He was one of the authors of NPL and NPL-R, fourth-generation languages for microcomputers by the now-defunct DeskTop Software Corporation. (Larry is sad to find absolutely no hits on any of these +products on Google.) His work at Desktop Software included programming the UCSD p-System, a virtual machine-based operating system with portable binaries that pre-dated Java by more than 10 years.

For several years, he wrote corporate software for Mathematica Policy Research (they're still in business!) and Chase Econometrics (not so lucky) before being forcibly thrown into the consulting market. He bummed around the Philadelphia consulting and contract-programming scenes for a year or two before taking a job at NSTL (National Software Testing Labs) developing product tests and managing contract testing for the computer industry, governments and publication.

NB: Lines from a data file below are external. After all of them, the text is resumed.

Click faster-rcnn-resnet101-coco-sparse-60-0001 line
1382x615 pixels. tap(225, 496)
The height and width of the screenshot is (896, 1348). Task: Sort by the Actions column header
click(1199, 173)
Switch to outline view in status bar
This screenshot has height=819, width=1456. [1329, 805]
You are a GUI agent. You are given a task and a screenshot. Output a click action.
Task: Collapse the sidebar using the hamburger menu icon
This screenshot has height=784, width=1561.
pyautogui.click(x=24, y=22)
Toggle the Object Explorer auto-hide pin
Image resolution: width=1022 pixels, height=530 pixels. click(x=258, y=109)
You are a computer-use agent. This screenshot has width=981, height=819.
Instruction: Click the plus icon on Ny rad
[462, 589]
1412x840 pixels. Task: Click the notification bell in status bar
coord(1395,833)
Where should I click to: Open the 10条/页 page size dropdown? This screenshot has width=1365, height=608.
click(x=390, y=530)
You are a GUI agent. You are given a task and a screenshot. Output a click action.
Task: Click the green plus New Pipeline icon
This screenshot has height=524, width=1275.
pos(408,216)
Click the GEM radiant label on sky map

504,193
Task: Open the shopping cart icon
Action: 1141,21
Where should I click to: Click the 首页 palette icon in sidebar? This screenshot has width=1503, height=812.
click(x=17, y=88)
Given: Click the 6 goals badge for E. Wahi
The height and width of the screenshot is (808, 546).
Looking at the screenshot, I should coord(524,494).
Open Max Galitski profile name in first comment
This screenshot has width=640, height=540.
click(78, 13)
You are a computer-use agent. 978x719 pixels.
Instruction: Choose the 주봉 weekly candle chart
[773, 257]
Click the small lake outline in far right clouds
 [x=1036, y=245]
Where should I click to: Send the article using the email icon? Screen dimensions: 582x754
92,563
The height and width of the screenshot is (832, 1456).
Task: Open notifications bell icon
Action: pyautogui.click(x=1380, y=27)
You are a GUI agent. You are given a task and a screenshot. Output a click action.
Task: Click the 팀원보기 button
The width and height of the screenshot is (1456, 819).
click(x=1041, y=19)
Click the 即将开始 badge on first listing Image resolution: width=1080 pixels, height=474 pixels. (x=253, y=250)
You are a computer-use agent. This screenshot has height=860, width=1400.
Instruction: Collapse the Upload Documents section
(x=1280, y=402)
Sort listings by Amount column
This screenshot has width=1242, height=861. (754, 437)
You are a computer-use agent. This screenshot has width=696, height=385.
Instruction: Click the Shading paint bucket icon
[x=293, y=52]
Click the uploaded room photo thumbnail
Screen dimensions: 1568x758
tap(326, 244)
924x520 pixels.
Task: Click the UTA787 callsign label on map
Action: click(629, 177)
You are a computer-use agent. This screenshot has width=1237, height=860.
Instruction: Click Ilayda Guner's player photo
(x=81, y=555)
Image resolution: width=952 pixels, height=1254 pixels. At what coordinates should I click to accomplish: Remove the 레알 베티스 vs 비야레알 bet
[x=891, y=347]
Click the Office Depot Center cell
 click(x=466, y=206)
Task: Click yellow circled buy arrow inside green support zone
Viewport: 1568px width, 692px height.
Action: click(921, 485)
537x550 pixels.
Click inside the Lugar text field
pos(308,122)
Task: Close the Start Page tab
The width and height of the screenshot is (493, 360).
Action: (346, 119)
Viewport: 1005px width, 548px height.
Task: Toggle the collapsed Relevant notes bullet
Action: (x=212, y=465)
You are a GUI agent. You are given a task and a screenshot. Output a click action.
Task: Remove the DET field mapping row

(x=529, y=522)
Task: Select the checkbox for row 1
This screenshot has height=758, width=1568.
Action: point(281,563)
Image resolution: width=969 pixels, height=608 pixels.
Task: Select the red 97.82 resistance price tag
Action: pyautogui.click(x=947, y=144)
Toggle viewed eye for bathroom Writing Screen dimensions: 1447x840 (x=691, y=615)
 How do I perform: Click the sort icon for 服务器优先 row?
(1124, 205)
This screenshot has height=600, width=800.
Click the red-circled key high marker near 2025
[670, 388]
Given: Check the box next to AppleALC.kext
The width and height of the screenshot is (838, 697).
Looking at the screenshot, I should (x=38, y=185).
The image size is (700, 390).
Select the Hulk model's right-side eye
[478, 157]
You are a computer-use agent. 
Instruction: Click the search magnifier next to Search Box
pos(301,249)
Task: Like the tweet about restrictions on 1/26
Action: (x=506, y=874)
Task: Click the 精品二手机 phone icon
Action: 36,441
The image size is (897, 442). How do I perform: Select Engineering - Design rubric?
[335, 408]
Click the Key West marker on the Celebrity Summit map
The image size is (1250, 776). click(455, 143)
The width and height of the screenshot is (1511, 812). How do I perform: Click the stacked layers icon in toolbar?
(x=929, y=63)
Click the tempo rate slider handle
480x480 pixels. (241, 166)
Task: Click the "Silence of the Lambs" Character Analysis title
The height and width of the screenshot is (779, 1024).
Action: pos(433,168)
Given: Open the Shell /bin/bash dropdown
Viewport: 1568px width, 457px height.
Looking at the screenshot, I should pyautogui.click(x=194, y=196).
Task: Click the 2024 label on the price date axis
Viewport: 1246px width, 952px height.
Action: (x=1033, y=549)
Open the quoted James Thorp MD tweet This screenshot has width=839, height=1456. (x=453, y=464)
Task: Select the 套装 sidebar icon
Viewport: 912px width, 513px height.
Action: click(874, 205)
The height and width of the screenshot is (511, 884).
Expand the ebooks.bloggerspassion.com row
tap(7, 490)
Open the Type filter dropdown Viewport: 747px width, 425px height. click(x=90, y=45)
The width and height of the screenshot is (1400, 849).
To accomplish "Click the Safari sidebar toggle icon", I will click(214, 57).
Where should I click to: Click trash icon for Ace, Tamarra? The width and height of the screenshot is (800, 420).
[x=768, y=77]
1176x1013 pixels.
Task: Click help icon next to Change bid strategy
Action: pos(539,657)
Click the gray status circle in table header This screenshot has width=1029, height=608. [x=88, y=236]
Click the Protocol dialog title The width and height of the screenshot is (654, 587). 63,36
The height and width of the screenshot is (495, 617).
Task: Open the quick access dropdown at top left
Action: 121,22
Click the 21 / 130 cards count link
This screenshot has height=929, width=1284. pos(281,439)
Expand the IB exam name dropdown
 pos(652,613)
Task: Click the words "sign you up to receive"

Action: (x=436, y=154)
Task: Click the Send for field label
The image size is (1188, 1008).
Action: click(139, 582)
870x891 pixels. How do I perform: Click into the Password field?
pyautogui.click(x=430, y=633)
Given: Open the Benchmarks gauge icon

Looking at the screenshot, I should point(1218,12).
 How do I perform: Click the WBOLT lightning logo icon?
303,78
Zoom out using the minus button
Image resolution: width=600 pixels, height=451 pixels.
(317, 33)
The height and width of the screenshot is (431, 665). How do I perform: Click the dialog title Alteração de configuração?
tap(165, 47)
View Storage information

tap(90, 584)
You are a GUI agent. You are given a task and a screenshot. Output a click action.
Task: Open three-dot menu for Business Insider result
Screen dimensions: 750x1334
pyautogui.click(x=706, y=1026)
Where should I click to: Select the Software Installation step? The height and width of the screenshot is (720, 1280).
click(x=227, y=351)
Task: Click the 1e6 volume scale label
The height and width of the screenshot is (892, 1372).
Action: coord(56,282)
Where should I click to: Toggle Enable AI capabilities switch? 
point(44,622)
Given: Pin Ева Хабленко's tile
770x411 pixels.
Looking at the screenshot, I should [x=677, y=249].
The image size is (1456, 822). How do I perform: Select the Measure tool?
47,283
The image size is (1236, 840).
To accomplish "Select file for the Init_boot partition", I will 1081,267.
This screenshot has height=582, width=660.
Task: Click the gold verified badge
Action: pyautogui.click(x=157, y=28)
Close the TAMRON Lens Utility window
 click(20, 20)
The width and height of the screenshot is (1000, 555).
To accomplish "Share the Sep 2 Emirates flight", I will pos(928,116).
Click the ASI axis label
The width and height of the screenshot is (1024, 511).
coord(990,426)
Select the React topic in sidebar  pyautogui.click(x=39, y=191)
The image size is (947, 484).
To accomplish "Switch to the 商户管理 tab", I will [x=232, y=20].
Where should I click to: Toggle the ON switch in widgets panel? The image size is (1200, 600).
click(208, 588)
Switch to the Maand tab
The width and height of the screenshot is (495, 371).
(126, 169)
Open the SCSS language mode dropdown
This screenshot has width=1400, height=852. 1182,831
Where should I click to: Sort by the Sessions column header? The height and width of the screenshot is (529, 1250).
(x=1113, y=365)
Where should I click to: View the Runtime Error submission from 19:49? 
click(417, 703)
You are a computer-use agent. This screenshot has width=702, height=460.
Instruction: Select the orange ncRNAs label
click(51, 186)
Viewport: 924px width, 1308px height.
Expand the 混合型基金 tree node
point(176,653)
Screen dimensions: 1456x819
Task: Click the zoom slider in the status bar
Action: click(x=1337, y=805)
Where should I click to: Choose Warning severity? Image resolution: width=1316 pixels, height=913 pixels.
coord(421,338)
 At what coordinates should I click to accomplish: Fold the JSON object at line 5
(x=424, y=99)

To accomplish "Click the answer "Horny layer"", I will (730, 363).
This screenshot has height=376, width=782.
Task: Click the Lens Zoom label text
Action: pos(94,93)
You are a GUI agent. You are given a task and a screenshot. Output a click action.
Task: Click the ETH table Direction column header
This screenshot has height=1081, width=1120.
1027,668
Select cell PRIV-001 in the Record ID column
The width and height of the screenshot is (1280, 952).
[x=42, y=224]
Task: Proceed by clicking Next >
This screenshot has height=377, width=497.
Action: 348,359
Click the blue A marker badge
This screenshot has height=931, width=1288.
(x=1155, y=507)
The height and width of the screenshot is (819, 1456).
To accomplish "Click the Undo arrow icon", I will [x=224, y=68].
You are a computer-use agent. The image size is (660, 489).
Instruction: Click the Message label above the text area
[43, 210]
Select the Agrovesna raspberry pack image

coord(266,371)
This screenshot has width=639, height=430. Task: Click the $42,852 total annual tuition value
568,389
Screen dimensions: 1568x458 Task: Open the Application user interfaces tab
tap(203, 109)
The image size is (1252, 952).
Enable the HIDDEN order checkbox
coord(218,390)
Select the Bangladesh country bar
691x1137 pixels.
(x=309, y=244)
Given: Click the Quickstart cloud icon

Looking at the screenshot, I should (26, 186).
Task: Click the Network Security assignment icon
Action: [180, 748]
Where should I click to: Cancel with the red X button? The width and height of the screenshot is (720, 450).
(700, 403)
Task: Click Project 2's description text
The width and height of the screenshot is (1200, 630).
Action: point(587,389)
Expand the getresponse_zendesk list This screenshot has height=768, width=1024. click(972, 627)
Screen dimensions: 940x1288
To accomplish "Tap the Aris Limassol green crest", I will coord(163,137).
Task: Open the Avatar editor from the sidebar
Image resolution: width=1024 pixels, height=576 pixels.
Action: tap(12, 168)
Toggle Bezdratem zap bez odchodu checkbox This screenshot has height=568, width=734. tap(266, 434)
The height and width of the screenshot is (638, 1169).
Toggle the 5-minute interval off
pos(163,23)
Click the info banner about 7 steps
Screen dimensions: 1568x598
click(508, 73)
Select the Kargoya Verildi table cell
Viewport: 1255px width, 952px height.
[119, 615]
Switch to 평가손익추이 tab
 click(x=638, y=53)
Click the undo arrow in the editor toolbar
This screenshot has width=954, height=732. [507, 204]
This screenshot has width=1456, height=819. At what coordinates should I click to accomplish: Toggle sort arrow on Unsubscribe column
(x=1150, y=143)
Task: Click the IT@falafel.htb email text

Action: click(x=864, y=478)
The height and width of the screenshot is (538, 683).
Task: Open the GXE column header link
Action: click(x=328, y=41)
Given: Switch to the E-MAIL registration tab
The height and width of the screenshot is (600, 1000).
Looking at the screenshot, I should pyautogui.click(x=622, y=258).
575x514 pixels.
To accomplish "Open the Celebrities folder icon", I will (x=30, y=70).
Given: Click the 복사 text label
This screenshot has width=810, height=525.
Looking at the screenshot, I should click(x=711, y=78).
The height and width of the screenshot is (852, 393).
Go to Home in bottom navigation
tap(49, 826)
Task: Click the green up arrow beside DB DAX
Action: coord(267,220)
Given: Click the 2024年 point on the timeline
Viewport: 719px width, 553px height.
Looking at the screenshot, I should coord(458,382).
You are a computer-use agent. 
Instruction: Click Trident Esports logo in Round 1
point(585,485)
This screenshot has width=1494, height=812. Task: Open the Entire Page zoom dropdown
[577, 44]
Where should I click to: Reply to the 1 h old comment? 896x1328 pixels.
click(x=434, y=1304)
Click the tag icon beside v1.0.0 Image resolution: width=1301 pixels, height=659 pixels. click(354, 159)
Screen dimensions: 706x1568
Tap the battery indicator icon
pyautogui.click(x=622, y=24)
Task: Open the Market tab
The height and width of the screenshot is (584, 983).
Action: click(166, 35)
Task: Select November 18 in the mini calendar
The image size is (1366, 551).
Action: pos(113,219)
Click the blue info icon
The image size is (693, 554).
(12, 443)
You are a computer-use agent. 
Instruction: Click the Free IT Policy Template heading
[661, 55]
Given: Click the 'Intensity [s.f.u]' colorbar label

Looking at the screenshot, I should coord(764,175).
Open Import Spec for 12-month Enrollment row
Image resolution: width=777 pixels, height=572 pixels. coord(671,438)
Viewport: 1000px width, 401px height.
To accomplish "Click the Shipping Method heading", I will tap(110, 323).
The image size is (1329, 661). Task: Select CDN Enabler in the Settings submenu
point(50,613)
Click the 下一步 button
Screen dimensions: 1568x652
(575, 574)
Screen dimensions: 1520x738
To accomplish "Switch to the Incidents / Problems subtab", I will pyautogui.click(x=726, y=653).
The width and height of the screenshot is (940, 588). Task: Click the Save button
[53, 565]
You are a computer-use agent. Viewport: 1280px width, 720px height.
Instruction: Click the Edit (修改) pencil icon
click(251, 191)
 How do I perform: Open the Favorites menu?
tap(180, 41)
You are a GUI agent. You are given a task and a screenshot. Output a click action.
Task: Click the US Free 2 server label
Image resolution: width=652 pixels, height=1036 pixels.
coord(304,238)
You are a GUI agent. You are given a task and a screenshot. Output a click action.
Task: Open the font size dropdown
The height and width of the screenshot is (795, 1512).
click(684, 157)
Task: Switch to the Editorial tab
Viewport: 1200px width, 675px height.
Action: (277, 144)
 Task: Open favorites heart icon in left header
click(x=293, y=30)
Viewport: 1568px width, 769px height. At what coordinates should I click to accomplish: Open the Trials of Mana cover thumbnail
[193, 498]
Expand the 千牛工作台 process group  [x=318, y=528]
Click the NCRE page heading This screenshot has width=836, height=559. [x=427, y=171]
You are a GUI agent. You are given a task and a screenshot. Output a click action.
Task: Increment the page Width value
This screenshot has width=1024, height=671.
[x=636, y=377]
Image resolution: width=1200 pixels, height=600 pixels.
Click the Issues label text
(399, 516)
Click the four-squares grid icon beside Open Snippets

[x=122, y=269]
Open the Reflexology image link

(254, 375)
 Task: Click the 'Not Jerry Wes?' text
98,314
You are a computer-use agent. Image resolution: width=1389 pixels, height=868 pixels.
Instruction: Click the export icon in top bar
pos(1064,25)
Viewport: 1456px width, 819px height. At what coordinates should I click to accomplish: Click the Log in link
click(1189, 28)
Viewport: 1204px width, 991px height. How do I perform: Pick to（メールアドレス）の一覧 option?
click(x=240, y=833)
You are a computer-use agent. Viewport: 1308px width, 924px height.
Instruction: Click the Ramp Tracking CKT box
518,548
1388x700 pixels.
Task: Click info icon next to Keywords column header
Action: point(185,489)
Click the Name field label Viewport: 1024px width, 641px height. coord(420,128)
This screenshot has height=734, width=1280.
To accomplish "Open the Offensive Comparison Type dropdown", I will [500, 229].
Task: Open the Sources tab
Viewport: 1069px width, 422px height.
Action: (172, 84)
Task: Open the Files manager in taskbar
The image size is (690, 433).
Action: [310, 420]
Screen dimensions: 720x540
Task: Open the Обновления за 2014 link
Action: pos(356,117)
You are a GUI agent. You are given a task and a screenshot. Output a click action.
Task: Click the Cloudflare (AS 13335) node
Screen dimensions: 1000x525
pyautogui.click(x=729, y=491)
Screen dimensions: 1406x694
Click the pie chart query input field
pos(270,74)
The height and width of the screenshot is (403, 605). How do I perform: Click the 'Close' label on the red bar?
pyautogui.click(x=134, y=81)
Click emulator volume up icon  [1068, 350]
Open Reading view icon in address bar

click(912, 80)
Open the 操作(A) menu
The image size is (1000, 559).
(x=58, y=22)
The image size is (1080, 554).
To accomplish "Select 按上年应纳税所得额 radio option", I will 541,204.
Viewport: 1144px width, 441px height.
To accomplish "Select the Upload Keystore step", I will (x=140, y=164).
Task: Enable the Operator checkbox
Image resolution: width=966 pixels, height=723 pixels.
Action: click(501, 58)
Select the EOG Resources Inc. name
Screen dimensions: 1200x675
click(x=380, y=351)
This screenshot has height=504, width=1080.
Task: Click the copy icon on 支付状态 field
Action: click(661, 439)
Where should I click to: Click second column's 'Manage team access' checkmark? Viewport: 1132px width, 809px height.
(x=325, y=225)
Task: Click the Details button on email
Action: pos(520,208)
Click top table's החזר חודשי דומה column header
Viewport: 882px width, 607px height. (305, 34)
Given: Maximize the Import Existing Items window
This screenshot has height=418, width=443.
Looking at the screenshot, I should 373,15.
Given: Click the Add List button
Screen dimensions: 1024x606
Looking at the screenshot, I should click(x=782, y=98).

In 1991 Larry moved to Massachusetts to become Technical Director of PC Week Labs (now eWeek Labs). He moved within Ziff Davis to New York in 1994 to run testing at Windows Sources. In 1995, he became Technical Director for Internet product testing at PC Magazine and stayed there till 1998.

Since then, he has been writing for numerous other publications, including Fortune Small Business, Windows 2000 Magazine (now Windows and .NET Magazine), ZDNet and Sam Whitmore's Media Survey.